#### [Task requirements]
Translate this sentence from the abstract on energy-aware workflow scheduling in fog computing into Spanish: "Deploying workflow tasks on fog cells in an inefficient manner can have negative consequences."

A predictive energy-aware scheduling strategy for scientific workflows in fog computing

Abstract

Fog computing paradigm provides diverse processing resources and storage close to the edge of Internet of Things (IoT) networks. Workflow scheduling is an open issue in fog computing as it addresses the deployment of IoT workflow tasks on fog cells. Deploying workflow tasks on fog cells in an inefficient manner can have negative consequences. It can lead to bandwidth waste, resource depletion, and significant operating expenses. Additionally, the majority of scheduling evolutionary algorithms suffer from premature convergence and sticking in local optima. In this paper, a predictive energy-aware scheduling framework is proposed as a MAPE-K control model consisting of the four Monitor, Analyzer, Planner and Executer components with a shared Knowledge base in fog computing. First, a prediction method applying an Adaptive Network-based Fuzzy Inference System (ANFIS) into an analyzer component is introduced to predict future resource load. Second, a resource management strategy based on predicted resource load is presented to reduce energy consumption. Third, the Improved Ant Lion Optimizer (ALO) and weighted Grey Wolf Optimizer (GWO) are combined into a planner component called I-ALO-GWO for workflow scheduling. In the end, the decisions made in the previous steps are executed on the fog cells. The effectiveness of the I-ALO-GWO evolutionary algorithm has been tested on the IEEE CEC2019 benchmark functions. In addition, the proposed approach is evaluated practically under several famous scientific workflows using the iFogSim tool. Experimental results indicate that I-ALO-GWO improves the makespan up to 18 %, the energy consumption up to 17 %, the total execution cost up to 11 % and 26 % in terms of efficiency in comparison with the second-best results.

#### [Data extract]
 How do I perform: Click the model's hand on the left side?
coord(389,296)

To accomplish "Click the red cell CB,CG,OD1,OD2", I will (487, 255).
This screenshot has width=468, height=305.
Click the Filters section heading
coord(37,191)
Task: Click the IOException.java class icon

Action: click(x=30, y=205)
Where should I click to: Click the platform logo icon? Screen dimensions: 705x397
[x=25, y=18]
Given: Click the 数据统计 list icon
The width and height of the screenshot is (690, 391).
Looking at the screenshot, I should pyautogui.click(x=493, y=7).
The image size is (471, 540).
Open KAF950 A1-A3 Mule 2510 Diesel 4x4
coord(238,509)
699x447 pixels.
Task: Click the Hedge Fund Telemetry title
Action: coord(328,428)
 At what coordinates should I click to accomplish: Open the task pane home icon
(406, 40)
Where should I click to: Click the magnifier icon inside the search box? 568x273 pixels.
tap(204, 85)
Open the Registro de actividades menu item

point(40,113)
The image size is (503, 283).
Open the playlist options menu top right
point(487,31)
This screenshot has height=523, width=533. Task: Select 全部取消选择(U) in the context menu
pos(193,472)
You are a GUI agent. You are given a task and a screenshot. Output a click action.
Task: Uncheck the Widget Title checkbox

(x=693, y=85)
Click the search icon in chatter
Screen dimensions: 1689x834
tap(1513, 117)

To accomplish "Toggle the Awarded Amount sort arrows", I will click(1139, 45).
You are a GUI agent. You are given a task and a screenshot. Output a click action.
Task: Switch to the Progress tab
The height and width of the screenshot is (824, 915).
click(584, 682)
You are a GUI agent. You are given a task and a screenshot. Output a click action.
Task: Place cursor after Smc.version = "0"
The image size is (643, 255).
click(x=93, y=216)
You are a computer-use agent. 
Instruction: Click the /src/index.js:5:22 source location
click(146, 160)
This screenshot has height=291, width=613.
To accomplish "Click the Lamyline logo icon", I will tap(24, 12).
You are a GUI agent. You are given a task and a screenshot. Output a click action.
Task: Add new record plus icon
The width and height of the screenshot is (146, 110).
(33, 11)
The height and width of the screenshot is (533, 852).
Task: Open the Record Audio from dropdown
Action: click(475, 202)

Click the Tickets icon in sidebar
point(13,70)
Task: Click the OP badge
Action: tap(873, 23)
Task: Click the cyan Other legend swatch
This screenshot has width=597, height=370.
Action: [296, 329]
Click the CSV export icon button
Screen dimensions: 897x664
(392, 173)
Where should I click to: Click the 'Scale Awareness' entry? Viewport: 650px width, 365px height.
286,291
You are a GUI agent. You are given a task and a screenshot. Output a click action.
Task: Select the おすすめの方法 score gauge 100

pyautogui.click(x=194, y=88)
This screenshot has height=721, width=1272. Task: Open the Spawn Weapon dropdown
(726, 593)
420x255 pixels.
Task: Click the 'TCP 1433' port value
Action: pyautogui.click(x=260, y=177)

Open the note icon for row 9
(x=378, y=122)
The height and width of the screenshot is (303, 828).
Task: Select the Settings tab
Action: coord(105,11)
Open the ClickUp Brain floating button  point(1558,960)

#### [Solution]
Desplegar las tareas del flujo de trabajo en las celdas de niebla de manera ineficiente puede tener consecuencias negativas.